--- SUPPLIED RECORDS Enclosed Below ---

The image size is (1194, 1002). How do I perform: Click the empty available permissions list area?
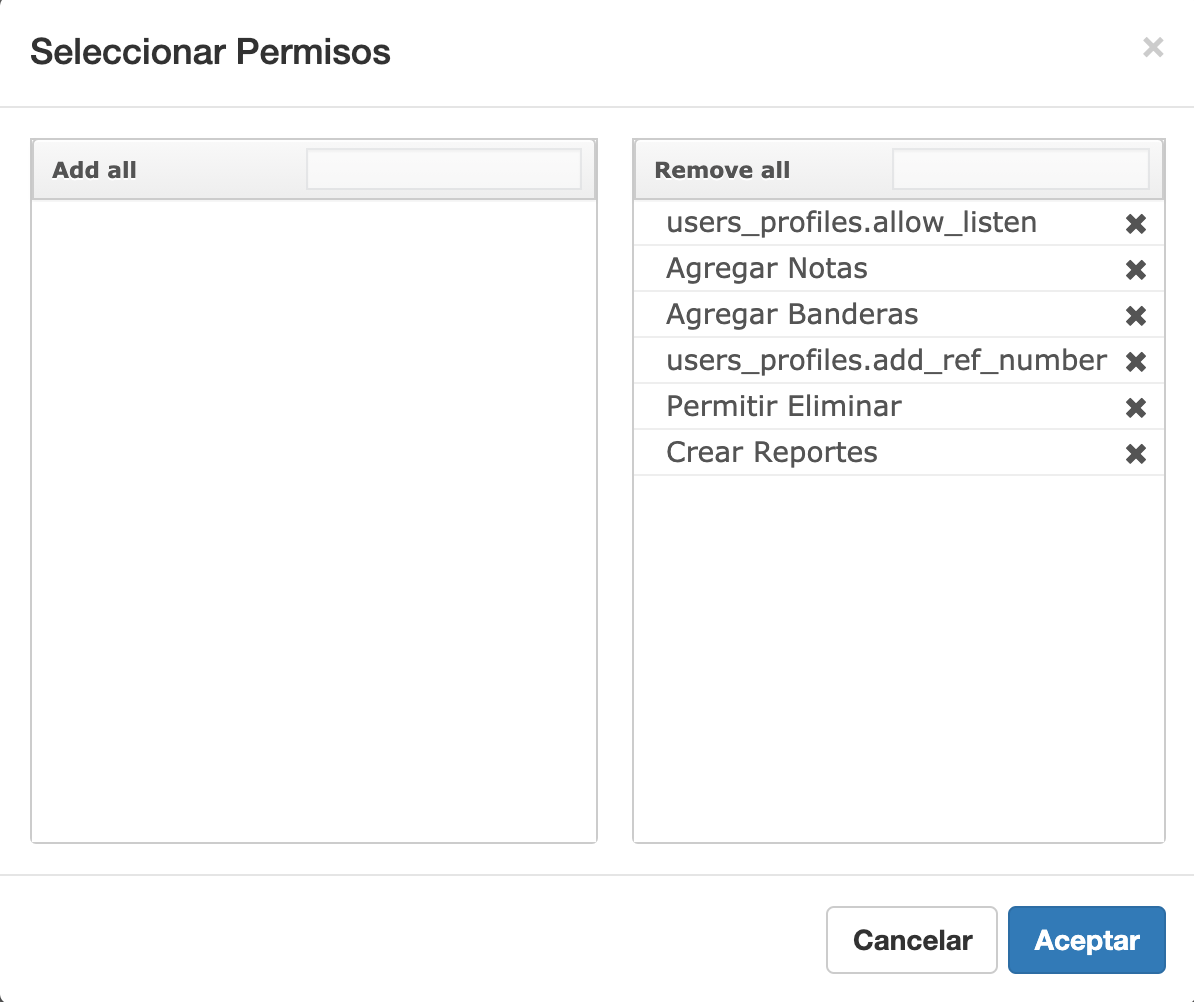[314, 521]
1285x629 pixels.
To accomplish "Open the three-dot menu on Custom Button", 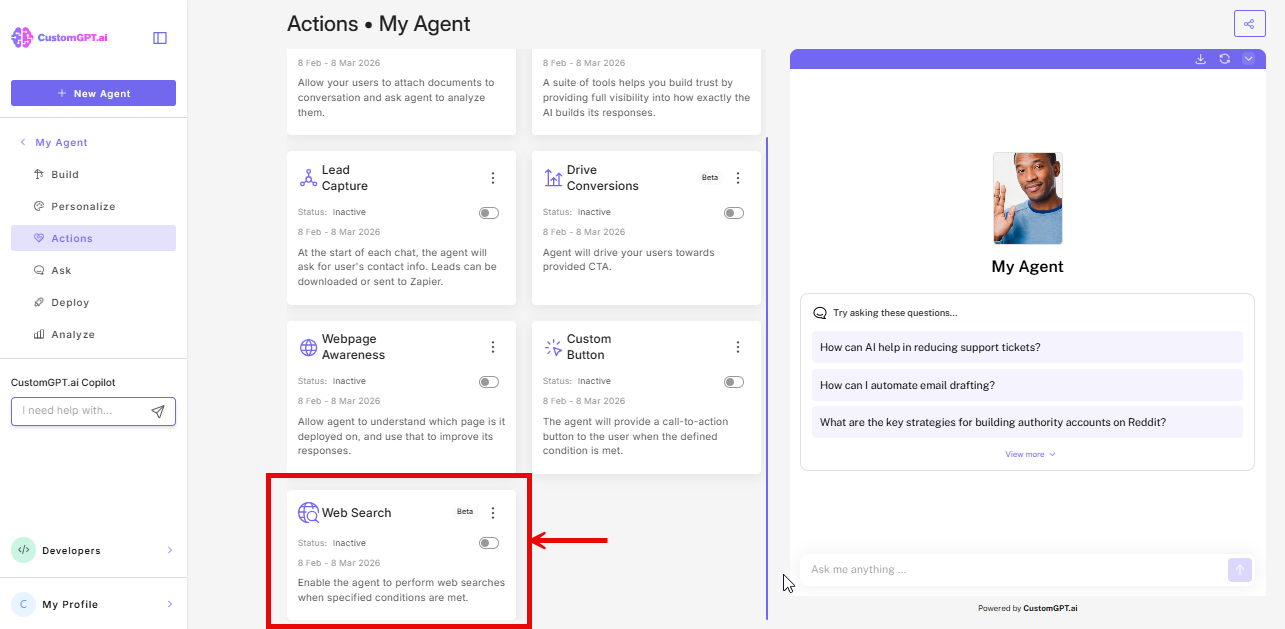I will [x=738, y=347].
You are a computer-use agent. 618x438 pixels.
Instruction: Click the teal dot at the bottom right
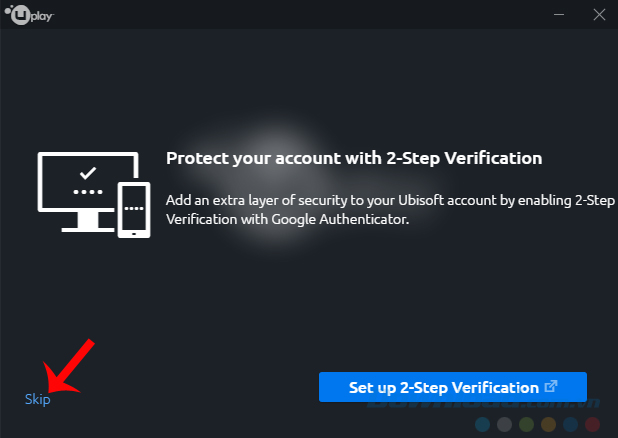(x=480, y=425)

--- End of Enclosed SUPPLIED RECORDS ---

● YOUR TASK:
Nothing but the lines from the one with "Instruction: Click the" through the end of the entries above, both included, should be set down, exactly and without pictures.

● EXERCISE RESPONSE:
Instruction: Click the teal dot at the bottom right
(x=480, y=425)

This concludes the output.